▶ **WHAT THE TASK REQUIRES**: If a line of the data below holds the string "Orlando", copy it.

Records from a collection
● ● ●

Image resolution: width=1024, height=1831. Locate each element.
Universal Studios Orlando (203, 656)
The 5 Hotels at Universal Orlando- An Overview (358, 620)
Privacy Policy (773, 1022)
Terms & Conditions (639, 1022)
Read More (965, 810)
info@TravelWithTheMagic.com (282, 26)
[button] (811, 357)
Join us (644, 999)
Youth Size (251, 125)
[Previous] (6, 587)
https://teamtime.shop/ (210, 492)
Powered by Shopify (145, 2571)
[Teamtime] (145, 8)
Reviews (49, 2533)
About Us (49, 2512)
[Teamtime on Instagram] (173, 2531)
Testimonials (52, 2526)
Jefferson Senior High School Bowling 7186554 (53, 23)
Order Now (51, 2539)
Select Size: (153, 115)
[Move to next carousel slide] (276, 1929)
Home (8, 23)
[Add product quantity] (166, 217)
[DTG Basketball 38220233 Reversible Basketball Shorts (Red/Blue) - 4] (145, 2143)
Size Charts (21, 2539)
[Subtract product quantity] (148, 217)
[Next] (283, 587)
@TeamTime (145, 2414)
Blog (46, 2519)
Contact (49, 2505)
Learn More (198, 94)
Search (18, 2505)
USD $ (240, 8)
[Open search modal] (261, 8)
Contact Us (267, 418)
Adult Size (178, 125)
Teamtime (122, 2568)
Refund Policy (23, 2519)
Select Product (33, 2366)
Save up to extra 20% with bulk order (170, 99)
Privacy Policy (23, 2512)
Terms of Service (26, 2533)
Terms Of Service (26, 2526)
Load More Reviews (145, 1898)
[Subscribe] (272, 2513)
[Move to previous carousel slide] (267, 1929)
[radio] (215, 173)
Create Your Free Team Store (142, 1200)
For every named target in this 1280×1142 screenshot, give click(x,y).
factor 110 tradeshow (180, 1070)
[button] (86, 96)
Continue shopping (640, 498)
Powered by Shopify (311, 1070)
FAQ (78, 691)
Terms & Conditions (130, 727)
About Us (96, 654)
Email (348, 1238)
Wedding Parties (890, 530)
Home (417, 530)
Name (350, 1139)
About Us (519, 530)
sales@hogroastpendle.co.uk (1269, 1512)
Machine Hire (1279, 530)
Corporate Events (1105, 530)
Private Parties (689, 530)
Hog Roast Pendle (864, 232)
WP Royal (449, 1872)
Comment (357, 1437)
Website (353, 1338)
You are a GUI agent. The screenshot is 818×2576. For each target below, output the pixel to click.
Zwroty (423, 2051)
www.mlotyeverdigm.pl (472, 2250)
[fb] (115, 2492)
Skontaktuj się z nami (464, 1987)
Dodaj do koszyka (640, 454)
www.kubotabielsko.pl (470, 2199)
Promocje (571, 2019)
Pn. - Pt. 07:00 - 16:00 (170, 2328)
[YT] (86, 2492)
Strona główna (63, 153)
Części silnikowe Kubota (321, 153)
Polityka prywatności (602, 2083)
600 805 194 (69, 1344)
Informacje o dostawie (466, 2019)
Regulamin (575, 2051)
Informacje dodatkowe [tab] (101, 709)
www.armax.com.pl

● ● ●

▶ **THE ANSWER**:
Universal Studios Orlando (203, 656)
The 5 Hotels at Universal Orlando- An Overview (358, 620)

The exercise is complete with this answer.